Downloading Raw Results
All of HELM’s raw result data is stored in Google Cloud Storage (GCS) in the public crfm-helm-public bucket. If you wish to download the raw result data, you can use the Google Cloud Platform (GCP) tools to do so. The following walks through how to use the gcloud storage command line tool (documentation) to download the data.
Setup
- Follow Google’s installation instructions to install
gcloud.
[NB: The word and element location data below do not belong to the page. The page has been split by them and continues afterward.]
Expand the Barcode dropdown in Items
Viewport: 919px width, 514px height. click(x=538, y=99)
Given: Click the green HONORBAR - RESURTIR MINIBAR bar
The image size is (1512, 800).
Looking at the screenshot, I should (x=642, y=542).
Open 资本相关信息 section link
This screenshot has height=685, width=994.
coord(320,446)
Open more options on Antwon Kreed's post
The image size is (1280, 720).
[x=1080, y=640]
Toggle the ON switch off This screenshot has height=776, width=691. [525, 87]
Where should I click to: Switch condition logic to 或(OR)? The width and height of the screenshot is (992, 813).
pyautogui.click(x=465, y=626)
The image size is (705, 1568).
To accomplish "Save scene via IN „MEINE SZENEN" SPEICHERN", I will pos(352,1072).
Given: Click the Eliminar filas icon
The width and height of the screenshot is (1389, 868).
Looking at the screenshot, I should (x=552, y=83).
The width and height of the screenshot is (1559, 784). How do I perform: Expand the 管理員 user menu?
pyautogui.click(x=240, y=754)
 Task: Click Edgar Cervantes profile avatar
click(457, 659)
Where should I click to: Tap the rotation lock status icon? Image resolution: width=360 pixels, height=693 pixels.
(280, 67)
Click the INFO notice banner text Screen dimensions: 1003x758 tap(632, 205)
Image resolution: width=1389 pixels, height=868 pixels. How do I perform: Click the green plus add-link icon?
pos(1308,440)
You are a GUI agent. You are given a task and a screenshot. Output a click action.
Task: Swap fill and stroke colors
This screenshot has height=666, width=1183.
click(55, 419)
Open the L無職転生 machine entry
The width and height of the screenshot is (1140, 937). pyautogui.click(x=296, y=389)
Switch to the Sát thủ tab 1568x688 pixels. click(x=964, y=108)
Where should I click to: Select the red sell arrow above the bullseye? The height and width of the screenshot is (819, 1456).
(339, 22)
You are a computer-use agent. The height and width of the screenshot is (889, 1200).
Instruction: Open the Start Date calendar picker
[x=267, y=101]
If the installer prompts you to log in, you may skip this step because the HELM GCS bucket allows public unauthenticated access. - Create a local directory to store the data:
export LOCAL_BENCHMARK_OUTPUT_PATH=./benchmark_output mkdir $LOCAL_BENCHMARK_OUTPUT_PATH - Set the GCS path to the appropriate path:
export GCS_BENCHMARK_OUTPUT_PATH=gs://crfm-helm-public/lite/benchmark_output
Paths
Locations of the benchmark_output folders for each project:
- Capabilities:
gs://crfm-helm-public/capabilities/benchmark_output - Safety:
gs://crfm-helm-public/safety/benchmark_output - AIR-Bench:
gs://crfm-helm-public/air-bench/benchmark_output - Lite:
gs://crfm-helm-public/lite/benchmark_output - MMLU:
gs://crfm-helm-public/mmlu/benchmark_output - Classic:
gs://crfm-helm-public/benchmark_output(see warning above) - HEIM:
gs://crfm-helm-public/heim/benchmark_output - Instruct:
gs://crfm-helm-public/instruct/benchmark_output - MedHELM:
gs://crfm-helm-public/medhelm/benchmark_output - ToRR:
gs://crfm-helm-public/torr/benchmark_output - VHELM:
gs://crfm-helm-public/vhelm/benchmark_output - AHELM:
gs://crfm-helm-public/audio/benchmark_output - Image2Struct:
gs://crfm-helm-public/image2struct/benchmark_output
Download a whole project
Warning: Downloading a whole HELM project requires a very large amounts of disk space - a few hundred GB for most projects, and more than 1 TB for Classic. Ensure that you have enough local disk space before downloading these projects.
- (Optional) Use the
gcloud storage du(documentation) command to compute the size of the download and ensure you have enough space on your local disk:gcloud storage du -sh $GCS_BENCHMARK_OUTPUT_PATH - Run
gcloud storage rsync(documentation) to download the data to the folder created in the previous step:gcloud storage rsync -r $GCS_BENCHMARK_OUTPUT_PATH $LOCAL_BENCHMARK_OUTPUT_PATH
Download a specific version
You can also download a specific version to save local disk space. The instructions differ depending on which version you are downloading. Check if your version is in the following list:
- Classic: before v0.3.0
- VHELM
- AHELM
- Image2Struct
If you are downloading one of the above versions, then you should skip Download a specific releases and only follow the instructions in Download a specific suite.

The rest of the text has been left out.